Parma v. Perotti
This text of 2024 Ohio 1359 (Parma v. Perotti) is published on Counsel Stack Legal Research, covering Ohio Court of Appeals primary law. Counsel Stack provides free access to over 12 million legal documents including statutes, case law, regulations, and constitutions.
Opinion
[Cite as Parma v. Perotti, 2024-Ohio-1359.]
COURT OF APPEALS OF OHIO
EIGHTH APPELLATE DISTRICT COUNTY OF CUYAHOGA
CITY OF PARMA, :
Plaintiff-Appellee, : No. 112089 v. :
DEREK PEROTTI, :
Defendant-Appellant. :
JOURNAL ENTRY AND OPINION
JUDGMENT: APPLICATION DENIED RELEASED AND JOURNALIZED: April 9, 2024
Parma Municipal Court Case No. 21-TRC-15946 Application for Reopening Motion No. 570762
Appearances:
Scott Tuma, City of Parma Law Director/Chief Prosecutor, and Gregory A. Gentile, Assistant Prosecuting Attorney, for appellee.

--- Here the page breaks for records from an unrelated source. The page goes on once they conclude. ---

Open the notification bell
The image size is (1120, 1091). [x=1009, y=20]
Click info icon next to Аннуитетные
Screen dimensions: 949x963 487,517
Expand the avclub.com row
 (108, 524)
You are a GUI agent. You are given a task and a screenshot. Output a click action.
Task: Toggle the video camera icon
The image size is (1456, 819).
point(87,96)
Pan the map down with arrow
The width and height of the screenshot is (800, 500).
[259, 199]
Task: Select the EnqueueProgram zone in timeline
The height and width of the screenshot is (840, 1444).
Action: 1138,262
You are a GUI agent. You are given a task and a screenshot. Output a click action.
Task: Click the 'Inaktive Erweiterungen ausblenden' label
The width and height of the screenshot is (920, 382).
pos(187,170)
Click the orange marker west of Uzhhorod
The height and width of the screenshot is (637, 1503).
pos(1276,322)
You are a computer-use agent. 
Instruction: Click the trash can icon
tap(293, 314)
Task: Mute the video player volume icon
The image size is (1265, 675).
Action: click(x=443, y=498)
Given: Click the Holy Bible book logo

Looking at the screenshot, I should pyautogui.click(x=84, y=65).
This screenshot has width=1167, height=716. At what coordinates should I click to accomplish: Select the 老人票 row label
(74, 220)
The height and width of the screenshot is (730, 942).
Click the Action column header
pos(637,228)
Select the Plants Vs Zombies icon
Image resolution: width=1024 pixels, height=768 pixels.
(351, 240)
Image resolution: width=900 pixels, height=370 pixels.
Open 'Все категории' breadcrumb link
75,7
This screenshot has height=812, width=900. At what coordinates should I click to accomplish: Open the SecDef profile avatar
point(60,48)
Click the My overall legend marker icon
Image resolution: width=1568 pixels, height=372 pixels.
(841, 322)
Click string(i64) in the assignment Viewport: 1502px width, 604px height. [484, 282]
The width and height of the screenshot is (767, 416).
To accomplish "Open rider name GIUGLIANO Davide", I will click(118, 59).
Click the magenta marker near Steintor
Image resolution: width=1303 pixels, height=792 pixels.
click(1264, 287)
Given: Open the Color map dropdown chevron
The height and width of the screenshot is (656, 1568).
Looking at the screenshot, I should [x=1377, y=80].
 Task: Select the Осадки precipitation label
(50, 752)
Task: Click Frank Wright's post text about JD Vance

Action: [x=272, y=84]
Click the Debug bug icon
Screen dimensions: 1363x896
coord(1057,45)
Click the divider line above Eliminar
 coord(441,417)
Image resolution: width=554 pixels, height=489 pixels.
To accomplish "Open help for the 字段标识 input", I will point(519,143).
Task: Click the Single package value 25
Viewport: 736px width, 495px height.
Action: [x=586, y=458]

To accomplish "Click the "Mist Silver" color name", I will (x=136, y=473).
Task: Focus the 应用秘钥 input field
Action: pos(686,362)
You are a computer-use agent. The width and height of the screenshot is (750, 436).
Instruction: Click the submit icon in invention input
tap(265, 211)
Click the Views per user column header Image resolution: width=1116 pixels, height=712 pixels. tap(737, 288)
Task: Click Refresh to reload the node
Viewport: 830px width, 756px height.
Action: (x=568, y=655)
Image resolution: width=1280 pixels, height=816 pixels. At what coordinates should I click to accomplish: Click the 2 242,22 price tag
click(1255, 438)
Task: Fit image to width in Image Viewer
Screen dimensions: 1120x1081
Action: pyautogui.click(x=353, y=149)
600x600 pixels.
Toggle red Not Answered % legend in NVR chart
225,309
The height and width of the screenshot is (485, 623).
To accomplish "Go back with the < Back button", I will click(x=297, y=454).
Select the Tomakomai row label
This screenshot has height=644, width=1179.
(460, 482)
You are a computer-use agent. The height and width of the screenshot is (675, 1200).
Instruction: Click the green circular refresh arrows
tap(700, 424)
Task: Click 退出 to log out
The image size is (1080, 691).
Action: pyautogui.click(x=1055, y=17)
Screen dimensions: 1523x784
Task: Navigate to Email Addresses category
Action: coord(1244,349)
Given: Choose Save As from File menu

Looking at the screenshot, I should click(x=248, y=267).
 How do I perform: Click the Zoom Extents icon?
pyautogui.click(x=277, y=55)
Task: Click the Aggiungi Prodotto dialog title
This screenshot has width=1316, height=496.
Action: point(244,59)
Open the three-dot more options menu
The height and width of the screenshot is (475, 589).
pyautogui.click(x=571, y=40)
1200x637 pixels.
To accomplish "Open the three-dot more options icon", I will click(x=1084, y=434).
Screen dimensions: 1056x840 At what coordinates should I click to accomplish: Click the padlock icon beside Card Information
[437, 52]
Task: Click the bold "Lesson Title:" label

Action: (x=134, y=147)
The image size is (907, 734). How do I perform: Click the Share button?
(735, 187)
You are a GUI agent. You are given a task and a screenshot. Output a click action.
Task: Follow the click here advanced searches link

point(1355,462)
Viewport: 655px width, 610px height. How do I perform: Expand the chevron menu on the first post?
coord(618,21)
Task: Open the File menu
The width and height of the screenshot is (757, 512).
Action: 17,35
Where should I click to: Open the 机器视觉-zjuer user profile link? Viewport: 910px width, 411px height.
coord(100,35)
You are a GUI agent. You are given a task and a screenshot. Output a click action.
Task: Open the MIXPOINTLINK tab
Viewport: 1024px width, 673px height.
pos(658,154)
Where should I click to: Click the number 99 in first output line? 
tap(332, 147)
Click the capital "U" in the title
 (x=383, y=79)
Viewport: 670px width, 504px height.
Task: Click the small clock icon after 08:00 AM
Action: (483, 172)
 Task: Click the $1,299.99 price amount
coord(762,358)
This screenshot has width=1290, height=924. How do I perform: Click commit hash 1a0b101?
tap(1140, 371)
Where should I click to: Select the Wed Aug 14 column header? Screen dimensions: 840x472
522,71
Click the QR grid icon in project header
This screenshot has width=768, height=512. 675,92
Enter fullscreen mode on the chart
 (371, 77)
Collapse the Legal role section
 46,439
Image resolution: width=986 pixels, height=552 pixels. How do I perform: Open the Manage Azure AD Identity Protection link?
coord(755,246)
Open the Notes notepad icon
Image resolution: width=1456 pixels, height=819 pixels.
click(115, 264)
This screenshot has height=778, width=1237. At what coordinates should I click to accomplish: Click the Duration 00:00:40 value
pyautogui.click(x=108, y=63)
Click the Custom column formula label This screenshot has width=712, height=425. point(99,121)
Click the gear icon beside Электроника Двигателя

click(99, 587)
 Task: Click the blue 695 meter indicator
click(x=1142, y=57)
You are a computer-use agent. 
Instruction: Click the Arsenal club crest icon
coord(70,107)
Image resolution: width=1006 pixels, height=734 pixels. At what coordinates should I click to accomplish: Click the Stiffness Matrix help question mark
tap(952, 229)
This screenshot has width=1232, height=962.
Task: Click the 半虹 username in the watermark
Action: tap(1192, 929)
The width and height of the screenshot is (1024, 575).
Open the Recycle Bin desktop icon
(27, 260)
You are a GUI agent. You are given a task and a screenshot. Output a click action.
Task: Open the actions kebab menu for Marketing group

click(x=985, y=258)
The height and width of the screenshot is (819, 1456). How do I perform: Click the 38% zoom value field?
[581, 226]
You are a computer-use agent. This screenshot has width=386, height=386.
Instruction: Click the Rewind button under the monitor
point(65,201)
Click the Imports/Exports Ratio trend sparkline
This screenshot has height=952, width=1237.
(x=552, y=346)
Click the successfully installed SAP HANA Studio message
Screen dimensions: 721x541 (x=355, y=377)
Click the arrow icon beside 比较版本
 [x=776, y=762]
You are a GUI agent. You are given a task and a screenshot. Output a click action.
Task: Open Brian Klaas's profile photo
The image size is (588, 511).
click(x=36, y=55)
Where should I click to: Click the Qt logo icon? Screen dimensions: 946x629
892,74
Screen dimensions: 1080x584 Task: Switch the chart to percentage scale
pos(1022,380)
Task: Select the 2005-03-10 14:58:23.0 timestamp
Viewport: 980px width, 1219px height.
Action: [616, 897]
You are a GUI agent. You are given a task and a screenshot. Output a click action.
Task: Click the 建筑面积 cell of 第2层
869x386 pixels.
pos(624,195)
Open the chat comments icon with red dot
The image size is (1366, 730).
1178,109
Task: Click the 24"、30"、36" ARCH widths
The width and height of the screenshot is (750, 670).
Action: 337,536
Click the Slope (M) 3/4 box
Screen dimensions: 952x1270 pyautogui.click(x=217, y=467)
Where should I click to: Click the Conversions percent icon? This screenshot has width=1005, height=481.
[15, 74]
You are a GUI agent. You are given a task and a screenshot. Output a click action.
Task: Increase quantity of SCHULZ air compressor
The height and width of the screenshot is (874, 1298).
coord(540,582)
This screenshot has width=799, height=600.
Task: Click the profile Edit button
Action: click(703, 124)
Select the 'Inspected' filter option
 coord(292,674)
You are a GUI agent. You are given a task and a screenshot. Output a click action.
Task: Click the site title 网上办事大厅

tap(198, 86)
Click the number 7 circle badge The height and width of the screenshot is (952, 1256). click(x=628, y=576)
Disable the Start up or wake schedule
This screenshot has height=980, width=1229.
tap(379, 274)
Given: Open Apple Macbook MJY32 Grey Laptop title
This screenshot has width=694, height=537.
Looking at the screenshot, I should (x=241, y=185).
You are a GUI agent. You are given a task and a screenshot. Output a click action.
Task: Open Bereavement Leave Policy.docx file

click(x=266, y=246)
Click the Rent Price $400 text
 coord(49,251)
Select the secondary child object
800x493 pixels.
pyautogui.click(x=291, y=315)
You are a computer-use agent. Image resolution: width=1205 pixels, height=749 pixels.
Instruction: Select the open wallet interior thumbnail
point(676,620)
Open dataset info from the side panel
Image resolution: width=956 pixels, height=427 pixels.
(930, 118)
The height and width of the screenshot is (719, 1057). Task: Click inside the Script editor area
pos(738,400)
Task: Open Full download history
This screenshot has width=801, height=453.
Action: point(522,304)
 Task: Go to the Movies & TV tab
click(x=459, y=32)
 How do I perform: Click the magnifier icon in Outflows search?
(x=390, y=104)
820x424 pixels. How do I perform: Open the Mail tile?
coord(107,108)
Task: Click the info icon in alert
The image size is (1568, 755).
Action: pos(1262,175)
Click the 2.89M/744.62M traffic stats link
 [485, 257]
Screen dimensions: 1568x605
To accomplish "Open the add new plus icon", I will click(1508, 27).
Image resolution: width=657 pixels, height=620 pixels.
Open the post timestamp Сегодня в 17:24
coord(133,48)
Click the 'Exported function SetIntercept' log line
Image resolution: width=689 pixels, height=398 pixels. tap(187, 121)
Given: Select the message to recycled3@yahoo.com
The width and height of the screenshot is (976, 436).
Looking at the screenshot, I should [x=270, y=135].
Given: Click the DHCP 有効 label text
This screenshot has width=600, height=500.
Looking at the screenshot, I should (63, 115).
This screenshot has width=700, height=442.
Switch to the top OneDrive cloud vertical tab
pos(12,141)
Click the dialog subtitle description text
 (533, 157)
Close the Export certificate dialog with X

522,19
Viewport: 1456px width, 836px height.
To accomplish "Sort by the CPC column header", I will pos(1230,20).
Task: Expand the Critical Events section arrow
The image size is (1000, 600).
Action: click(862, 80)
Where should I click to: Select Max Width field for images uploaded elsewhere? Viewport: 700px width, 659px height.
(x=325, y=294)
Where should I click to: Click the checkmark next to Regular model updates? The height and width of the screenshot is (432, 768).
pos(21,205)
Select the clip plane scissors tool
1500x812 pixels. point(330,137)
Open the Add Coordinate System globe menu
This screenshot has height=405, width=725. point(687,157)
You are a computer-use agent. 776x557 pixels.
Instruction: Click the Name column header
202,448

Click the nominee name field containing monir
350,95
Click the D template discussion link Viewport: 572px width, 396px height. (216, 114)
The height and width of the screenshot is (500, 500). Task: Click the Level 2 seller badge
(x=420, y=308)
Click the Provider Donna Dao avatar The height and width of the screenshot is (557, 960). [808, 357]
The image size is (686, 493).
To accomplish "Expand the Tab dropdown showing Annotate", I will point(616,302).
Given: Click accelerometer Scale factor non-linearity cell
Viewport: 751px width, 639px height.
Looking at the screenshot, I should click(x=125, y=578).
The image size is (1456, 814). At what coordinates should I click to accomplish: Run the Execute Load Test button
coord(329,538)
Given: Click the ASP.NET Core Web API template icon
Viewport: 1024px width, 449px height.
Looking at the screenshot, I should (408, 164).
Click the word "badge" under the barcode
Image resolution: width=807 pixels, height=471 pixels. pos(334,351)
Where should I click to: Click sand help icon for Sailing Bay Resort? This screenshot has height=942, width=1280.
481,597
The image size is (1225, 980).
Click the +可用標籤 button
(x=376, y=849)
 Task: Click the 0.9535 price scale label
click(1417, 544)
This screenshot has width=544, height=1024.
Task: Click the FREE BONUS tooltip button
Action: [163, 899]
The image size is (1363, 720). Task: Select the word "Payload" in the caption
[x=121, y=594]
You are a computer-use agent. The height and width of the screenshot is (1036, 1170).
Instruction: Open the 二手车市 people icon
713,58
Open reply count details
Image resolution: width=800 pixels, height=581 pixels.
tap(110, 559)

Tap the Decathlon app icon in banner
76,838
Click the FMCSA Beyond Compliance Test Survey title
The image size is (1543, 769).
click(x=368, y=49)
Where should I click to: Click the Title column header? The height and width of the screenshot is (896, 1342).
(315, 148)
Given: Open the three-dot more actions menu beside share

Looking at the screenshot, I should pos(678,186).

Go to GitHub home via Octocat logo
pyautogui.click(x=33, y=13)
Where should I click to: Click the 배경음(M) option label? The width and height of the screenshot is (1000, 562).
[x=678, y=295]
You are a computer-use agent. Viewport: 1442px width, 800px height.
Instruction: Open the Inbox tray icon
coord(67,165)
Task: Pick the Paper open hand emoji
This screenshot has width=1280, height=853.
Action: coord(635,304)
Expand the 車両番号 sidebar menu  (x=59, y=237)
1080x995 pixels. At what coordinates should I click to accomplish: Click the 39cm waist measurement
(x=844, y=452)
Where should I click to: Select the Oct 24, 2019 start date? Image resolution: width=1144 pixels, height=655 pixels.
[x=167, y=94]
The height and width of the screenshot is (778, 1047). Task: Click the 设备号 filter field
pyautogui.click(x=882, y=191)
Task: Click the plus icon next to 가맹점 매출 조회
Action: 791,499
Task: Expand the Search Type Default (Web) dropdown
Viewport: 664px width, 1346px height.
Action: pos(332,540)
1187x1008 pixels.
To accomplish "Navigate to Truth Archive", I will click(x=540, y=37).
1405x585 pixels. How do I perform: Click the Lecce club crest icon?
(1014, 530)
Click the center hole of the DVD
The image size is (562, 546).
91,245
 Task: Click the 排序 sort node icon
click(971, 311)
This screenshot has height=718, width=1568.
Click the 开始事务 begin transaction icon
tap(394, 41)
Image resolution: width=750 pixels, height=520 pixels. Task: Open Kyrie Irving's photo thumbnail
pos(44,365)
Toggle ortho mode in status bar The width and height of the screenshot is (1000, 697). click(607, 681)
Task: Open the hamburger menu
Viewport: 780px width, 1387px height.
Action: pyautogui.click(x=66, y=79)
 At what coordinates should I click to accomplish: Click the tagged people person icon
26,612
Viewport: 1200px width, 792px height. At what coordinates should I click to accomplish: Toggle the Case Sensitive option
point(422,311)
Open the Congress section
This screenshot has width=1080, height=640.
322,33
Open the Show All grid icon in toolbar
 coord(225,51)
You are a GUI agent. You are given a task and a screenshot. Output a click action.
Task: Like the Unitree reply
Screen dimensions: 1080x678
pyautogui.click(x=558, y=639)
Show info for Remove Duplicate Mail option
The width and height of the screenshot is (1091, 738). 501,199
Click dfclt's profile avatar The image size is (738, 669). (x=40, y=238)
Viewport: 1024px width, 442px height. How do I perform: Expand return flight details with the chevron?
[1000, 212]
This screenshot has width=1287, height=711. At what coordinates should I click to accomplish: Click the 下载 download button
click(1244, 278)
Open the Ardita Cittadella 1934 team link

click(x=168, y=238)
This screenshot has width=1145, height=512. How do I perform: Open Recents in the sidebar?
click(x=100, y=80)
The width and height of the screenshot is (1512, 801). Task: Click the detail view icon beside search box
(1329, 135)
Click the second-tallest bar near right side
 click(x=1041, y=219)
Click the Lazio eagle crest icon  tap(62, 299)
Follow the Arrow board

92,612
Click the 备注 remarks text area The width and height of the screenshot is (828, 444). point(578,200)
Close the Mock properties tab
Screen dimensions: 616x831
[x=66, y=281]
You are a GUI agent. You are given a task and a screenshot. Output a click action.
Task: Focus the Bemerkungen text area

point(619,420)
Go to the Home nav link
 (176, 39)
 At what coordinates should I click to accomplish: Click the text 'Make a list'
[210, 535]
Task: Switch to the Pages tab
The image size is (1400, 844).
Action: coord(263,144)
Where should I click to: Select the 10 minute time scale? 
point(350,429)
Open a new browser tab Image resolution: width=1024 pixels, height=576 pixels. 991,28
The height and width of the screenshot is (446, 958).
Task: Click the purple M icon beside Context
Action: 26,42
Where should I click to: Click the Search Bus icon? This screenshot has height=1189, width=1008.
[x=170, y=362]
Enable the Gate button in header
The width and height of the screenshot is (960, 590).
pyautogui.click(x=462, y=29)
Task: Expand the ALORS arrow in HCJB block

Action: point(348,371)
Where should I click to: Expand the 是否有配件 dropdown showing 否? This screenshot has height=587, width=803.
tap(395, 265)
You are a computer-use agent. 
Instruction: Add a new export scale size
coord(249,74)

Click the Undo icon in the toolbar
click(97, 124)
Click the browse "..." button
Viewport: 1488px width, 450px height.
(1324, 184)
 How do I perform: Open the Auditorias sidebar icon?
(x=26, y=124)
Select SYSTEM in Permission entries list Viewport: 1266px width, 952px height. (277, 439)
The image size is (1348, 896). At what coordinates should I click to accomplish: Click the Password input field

Robert A. Dixon, for appellant.
EILEEN A. GALLAGHER, J.:
Derek Perotti has filed a timely App.R. 26(B) application for
reopening. Perotti is attempting to reopen the appellate judgment, rendered in
Parma v. Perotti, 8th Dist. Cuyahoga No. 112089, 2023-Ohio-3472, that affirmed the denial of his motion to suppress evidence that was used for the conviction of
operating a vehicle under the influence (“OVI”) following a jury trial in Parma v.
Perotti, Parma M.C. N0. 21-TRC-15946. We decline to reopen Perotti’s appeal.
I. Standard of Review Applicable to App.R. 26(B) Application for Reopening
An application for reopening shall be granted if there exists a genuine
issue as to whether an applicant was deprived of the effective assistance of appellate
counsel on appeal. See App.R. 26(B)(5). To establish a claim of ineffective
assistance of appellate counsel, Perotti is required to establish that the performance
of his appellate counsel was deficient and the deficiency resulted in prejudice.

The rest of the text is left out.